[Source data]
══════

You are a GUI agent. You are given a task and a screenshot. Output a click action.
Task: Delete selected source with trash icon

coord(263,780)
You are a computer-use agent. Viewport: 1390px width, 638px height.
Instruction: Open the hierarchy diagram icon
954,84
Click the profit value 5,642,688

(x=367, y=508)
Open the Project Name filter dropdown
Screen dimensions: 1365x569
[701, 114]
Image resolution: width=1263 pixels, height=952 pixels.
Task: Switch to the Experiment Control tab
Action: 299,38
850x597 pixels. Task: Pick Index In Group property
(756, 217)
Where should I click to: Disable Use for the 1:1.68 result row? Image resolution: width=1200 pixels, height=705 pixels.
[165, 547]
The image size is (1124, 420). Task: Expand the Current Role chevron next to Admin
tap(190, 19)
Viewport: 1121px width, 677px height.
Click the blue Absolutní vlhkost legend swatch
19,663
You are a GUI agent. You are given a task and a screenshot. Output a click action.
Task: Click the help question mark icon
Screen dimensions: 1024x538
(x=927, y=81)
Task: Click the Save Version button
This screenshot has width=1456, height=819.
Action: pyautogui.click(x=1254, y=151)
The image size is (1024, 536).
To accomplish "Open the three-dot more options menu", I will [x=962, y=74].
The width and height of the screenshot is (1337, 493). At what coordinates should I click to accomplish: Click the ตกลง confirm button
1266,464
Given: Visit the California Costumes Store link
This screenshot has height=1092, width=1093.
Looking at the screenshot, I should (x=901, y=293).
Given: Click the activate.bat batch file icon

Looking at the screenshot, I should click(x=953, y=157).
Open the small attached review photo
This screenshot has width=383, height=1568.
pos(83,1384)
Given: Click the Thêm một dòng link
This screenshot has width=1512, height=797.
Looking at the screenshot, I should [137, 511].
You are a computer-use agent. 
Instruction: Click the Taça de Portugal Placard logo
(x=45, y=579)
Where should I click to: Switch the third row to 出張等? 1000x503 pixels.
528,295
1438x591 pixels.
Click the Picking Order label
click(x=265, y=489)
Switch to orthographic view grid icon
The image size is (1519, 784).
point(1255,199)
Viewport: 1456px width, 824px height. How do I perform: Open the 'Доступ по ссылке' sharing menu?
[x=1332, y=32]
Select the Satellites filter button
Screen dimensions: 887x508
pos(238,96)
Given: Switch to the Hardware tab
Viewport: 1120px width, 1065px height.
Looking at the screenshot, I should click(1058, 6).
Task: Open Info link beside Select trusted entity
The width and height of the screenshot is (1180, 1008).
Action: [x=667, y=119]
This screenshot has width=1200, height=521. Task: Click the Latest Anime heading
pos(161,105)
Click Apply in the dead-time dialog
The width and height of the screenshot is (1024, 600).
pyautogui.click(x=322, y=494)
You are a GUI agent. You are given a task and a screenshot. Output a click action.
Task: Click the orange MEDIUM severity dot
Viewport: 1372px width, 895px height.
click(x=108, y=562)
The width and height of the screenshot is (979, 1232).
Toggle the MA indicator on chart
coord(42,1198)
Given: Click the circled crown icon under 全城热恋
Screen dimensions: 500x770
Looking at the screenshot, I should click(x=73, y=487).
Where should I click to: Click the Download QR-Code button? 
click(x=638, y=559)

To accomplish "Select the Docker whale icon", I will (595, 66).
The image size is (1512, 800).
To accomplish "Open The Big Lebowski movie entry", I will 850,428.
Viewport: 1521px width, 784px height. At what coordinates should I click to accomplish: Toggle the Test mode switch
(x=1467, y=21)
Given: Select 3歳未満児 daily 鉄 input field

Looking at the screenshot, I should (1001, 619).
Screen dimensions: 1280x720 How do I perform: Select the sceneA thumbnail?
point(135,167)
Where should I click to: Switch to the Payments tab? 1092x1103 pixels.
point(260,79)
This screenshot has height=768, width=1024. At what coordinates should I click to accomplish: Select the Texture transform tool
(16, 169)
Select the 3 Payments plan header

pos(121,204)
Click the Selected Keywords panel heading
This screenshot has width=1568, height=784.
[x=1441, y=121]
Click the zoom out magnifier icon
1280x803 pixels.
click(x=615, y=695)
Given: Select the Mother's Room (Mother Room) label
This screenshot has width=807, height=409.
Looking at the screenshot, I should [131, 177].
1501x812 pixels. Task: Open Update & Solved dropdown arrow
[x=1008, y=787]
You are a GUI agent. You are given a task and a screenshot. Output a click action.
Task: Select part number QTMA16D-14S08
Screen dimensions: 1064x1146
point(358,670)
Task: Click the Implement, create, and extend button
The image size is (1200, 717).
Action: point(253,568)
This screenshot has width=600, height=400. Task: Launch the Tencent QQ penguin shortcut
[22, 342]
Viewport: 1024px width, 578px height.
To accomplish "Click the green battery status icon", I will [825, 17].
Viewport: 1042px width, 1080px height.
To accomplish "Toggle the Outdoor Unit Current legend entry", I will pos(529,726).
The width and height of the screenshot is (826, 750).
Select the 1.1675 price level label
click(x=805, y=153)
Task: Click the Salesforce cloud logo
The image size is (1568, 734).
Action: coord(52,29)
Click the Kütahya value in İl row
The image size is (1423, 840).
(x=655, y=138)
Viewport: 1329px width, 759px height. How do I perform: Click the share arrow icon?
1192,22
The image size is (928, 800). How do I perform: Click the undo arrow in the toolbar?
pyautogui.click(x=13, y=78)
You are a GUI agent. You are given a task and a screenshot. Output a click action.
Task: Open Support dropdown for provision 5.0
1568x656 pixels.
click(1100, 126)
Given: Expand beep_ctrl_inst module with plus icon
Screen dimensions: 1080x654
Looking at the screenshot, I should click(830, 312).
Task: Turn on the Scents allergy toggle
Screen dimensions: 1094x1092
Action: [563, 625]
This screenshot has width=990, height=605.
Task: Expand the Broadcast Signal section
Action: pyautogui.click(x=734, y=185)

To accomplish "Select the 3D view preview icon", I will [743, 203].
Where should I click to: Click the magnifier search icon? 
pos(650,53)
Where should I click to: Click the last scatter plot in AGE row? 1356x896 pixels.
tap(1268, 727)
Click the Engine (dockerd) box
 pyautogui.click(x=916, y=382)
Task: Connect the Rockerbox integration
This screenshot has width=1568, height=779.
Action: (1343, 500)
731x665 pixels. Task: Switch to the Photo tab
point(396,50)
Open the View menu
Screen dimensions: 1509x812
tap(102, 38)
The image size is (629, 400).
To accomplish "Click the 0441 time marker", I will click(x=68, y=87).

══════

__TASK DETAILS__
Output every line of the material as a JSON list of strings, one string per line, with blank lines omitted.

__SOLUTION TO THE PROBLEM__
[
  "You are a GUI agent. You are given a task and a screenshot. Output a click action.",
  "Task: Delete selected source with trash icon",
  "coord(263,780)",
  "You are a computer-use agent. Viewport: 1390px width, 638px height.",
  "Instruction: Open the hierarchy diagram icon",
  "954,84",
  "Click the profit value 5,642,688",
  "(x=367, y=508)",
  "Open the Project Name filter dropdown",
  "Screen dimensions: 1365x569",
  "[701, 114]",
  "Image resolution: width=1263 pixels, height=952 pixels.",
  "Task: Switch to the Experiment Control tab",
  "Action: 299,38",
  "850x597 pixels. Task: Pick Index In Group property",
  "(756, 217)",
  "Where should I click to: Disable Use for the 1:1.68 result row? Image resolution: width=1200 pixels, height=705 pixels.",
  "[165, 547]",
  "The image size is (1124, 420). Task: Expand the Current Role chevron next to Admin",
  "tap(190, 19)",
  "Viewport: 1121px width, 677px height.",
  "Click the blue Absolutní vlhkost legend swatch",
  "19,663",
  "You are a GUI agent. You are given a task and a screenshot. Output a click action.",
  "Task: Click the help question mark icon",
  "Screen dimensions: 1024x538",
  "(x=927, y=81)",
  "Task: Click the Save Version button",
  "This screenshot has width=1456, height=819.",
  "Action: pyautogui.click(x=1254, y=151)",
  "The image size is (1024, 536).",
  "To accomplish \"Open the three-dot more options menu\", I will [x=962, y=74].",
  "The width and height of the screenshot is (1337, 493). At what coordinates should I click to accomplish: Click the ตกลง confirm button",
  "1266,464",
  "Given: Visit the California Costumes Store link",
  "This screenshot has height=1092, width=1093.",
  "Looking at the screenshot, I should (x=901, y=293).",
  "Given: Click the activate.bat batch file icon",
  "Looking at the screenshot, I should click(x=953, y=157).",
  "Open the small attached review photo",
  "This screenshot has width=383, height=1568.",
  "pos(83,1384)",
  "Given: Click the Thêm một dòng link",
  "This screenshot has width=1512, height=797.",
  "Looking at the screenshot, I should [137, 511].",
  "You are a computer-use agent. ",
  "Instruction: Click the Taça de Portugal Placard logo",
  "(x=45, y=579)",
  "Where should I click to: Switch the third row to 出張等? 1000x503 pixels.",
  "528,295",
  "1438x591 pixels.",
  "Click the Picking Order label",
  "click(x=265, y=489)",
  "Switch to orthographic view grid icon",
  "The image size is (1519, 784).",
  "point(1255,199)",
  "Viewport: 1456px width, 824px height. How do I perform: Open the 'Доступ по ссылке' sharing menu?",
  "[x=1332, y=32]",
  "Select the Satellites filter button",
  "Screen dimensions: 887x508",
  "pos(238,96)",
  "Given: Switch to the Hardware tab",
  "Viewport: 1120px width, 1065px height.",
  "Looking at the screenshot, I should click(1058, 6).",
  "Task: Open Info link beside Select trusted entity",
  "The width and height of the screenshot is (1180, 1008).",
  "Action: [x=667, y=119]",
  "This screenshot has width=1200, height=521. Task: Click the Latest Anime heading",
  "pos(161,105)",
  "Click Apply in the dead-time dialog",
  "The width and height of the screenshot is (1024, 600).",
  "pyautogui.click(x=322, y=494)",
  "You are a GUI agent. You are given a task and a screenshot. Output a click action.",
  "Task: Click the orange MEDIUM severity dot",
  "Viewport: 1372px width, 895px height.",
  "click(x=108, y=562)",
  "The width and height of the screenshot is (979, 1232).",
  "Toggle the MA indicator on chart",
  "coord(42,1198)",
  "Given: Click the circled crown icon under 全城热恋",
  "Screen dimensions: 500x770",
  "Looking at the screenshot, I should click(x=73, y=487).",
  "Where should I click to: Click the Download QR-Code button? ",
  "click(x=638, y=559)",
  "To accomplish \"Select the Docker whale icon\", I will (595, 66).",
  "The image size is (1512, 800).",
  "To accomplish \"Open The Big Lebowski movie entry\", I will 850,428.",
  "Viewport: 1521px width, 784px height. At what coordinates should I click to accomplish: Toggle the Test mode switch",
  "(x=1467, y=21)",
  "Given: Select 3歳未満児 daily 鉄 input field",
  "Looking at the screenshot, I should (1001, 619).",
  "Screen dimensions: 1280x720 How do I perform: Select the sceneA thumbnail?",
  "point(135,167)",
  "Where should I click to: Switch to the Payments tab? 1092x1103 pixels.",
  "point(260,79)",
  "This screenshot has height=768, width=1024. At what coordinates should I click to accomplish: Select the Texture transform tool",
  "(16, 169)",
  "Select the 3 Payments plan header",
  "pos(121,204)",
  "Click the Selected Keywords panel heading",
  "This screenshot has width=1568, height=784.",
  "[x=1441, y=121]",
  "Click the zoom out magnifier icon",
  "1280x803 pixels.",
  "click(x=615, y=695)",
  "Given: Select the Mother's Room (Mother Room) label",
  "This screenshot has width=807, height=409.",
  "Looking at the screenshot, I should [131, 177].",
  "1501x812 pixels. Task: Open Update & Solved dropdown arrow",
  "[x=1008, y=787]",
  "You are a GUI agent. You are given a task and a screenshot. Output a click action.",
  "Task: Select part number QTMA16D-14S08",
  "Screen dimensions: 1064x1146",
  "point(358,670)",
  "Task: Click the Implement, create, and extend button",
  "The image size is (1200, 717).",
  "Action: point(253,568)",
  "This screenshot has width=600, height=400. Task: Launch the Tencent QQ penguin shortcut",
  "[22, 342]",
  "Viewport: 1024px width, 578px height.",
  "To accomplish \"Click the green battery status icon\", I will [825, 17].",
  "Viewport: 1042px width, 1080px height.",
  "To accomplish \"Toggle the Outdoor Unit Current legend entry\", I will pos(529,726).",
  "The width and height of the screenshot is (826, 750).",
  "Select the 1.1675 price level label",
  "click(x=805, y=153)",
  "Task: Click the Salesforce cloud logo",
  "The image size is (1568, 734).",
  "Action: coord(52,29)",
  "Click the Kütahya value in İl row",
  "The image size is (1423, 840).",
  "(x=655, y=138)",
  "Viewport: 1329px width, 759px height. How do I perform: Click the share arrow icon?",
  "1192,22",
  "The image size is (928, 800). How do I perform: Click the undo arrow in the toolbar?",
  "pyautogui.click(x=13, y=78)",
  "You are a GUI agent. You are given a task and a screenshot. Output a click action.",
  "Task: Open Support dropdown for provision 5.0",
  "1568x656 pixels.",
  "click(1100, 126)",
  "Given: Expand beep_ctrl_inst module with plus icon",
  "Screen dimensions: 1080x654",
  "Looking at the screenshot, I should click(830, 312).",
  "Task: Turn on the Scents allergy toggle",
  "Screen dimensions: 1094x1092",
  "Action: [563, 625]",
  "This screenshot has width=990, height=605.",
  "Task: Expand the Broadcast Signal section",
  "Action: pyautogui.click(x=734, y=185)",
  "To accomplish \"Select the 3D view preview icon\", I will [743, 203].",
  "Where should I click to: Click the magnifier search icon? ",
  "pos(650,53)",
  "Where should I click to: Click the last scatter plot in AGE row? 1356x896 pixels.",
  "tap(1268, 727)",
  "Click the Engine (dockerd) box",
  " pyautogui.click(x=916, y=382)",
  "Task: Connect the Rockerbox integration",
  "This screenshot has width=1568, height=779.",
  "Action: (1343, 500)",
  "731x665 pixels. Task: Switch to the Photo tab",
  "point(396,50)",
  "Open the View menu",
  "Screen dimensions: 1509x812",
  "tap(102, 38)",
  "The image size is (629, 400).",
  "To accomplish \"Click the 0441 time marker\", I will click(x=68, y=87)."
]